Written request A: Name every algorithm that the termination detection text says was shortlisted for analysis.

Given text:
┌──

Skip to content

adisarip/DS_Project

Folders and files

NameName
Last commit message
Last commit date

Latest commit

 

History

55 Commits
 
 
 
 
 
 
 
 
 
 
 
 

Repository files navigation

Spanning Tree Based Termination Detection

NOTE: Presentation video is available in the "presentation" folder of this repository.

Introduction

There are many spanning tree based termination detection algorithms in the distributed systems literature. Of all of them we have shortlisted the following three algorithms for analysis:

  • Rodney. W. Topor
  • Chandrashekhar Venkatesan
  • R.K Arora & M.N Gupta

Below mentioned is the brief introduction on the above three algorithms.

Rodney.W.Topor
Each leaf process after it has terminated, sends its token to its parent. When a parent process terminates and after it has received a token from each of its children, it sends a token to its parent. This way, each process indicates to its parent process that the sub-tree below it has terminated. In a similar manner, the tokens get propagated to the root. The root of the tree concludes that termination has occurred, after it has received a token from each of its children. In order to enable the root node to know that a node in its children’s sub-tree, that was assumed to be terminated, has become active due to a message, a coloring scheme for tokens and nodes is used. All tokens are initialized to WHITE. If a process had sent a message to some other process, it sends a BLACK token to its parent on termination, otherwise, it sends a WHITE token on termination.

└──

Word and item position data
┌──

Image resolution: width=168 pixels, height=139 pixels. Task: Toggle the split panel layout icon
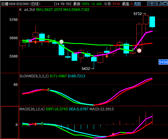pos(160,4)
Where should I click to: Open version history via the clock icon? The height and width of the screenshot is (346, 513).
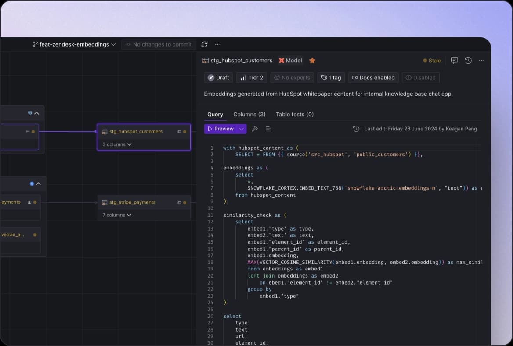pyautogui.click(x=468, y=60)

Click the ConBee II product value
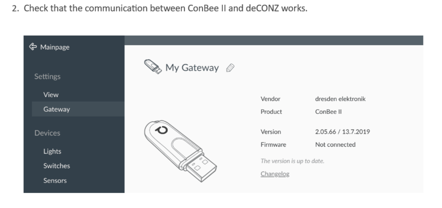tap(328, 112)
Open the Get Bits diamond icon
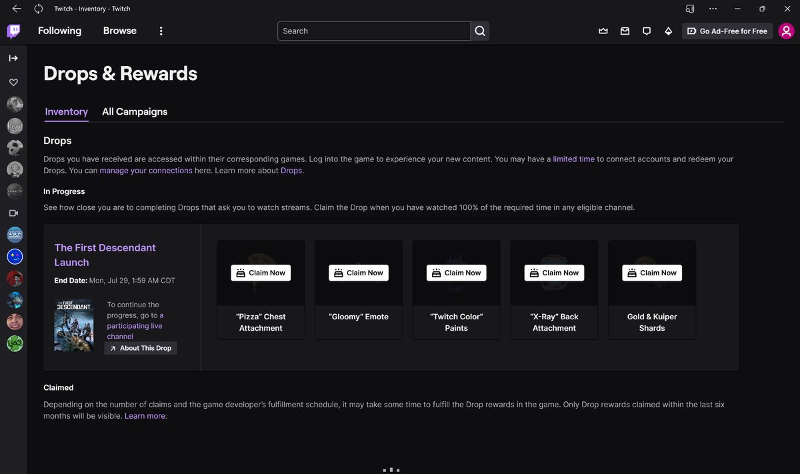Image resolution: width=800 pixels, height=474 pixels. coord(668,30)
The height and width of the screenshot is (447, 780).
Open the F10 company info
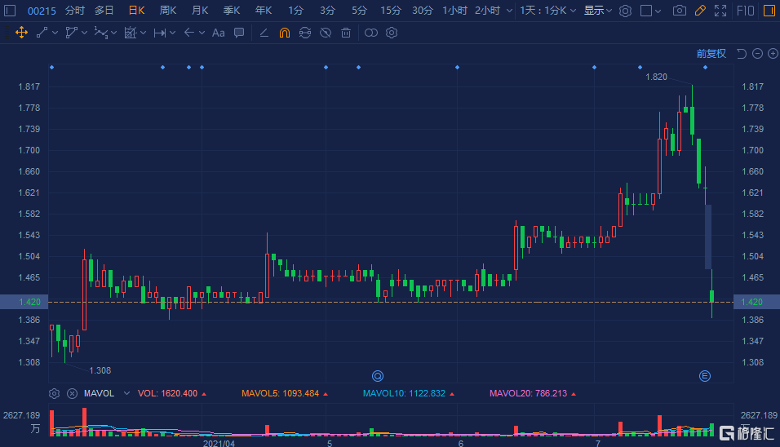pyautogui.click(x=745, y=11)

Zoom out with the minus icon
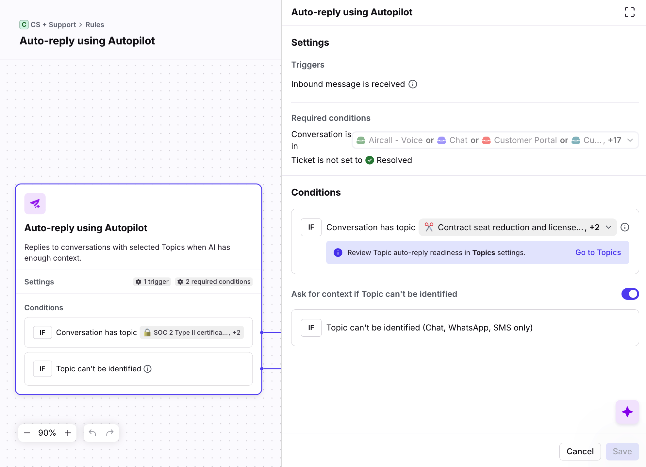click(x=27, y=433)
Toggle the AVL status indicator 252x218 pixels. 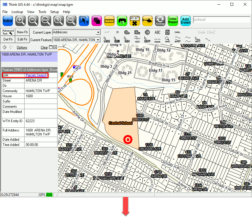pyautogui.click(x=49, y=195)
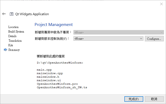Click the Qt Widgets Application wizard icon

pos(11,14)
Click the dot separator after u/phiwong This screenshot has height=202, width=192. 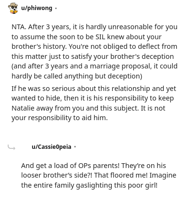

└──

Written request B: Lay out the part of the entries that opens with their first line and closes with the line containing "pyautogui.click(x=468, y=60)" as a numbered list, leaving out the pictures.

Correct answer A:
- Rodney. W. Topor
- Chandrashekhar Venkatesan
- R.K Arora & M.N Gupta

Correct answer B:
1. Image resolution: width=168 pixels, height=139 pixels. Task: Toggle the split panel layout icon
2. pos(160,4)
3. Where should I click to: Open version history via the clock icon? The height and width of the screenshot is (346, 513).
4. pyautogui.click(x=468, y=60)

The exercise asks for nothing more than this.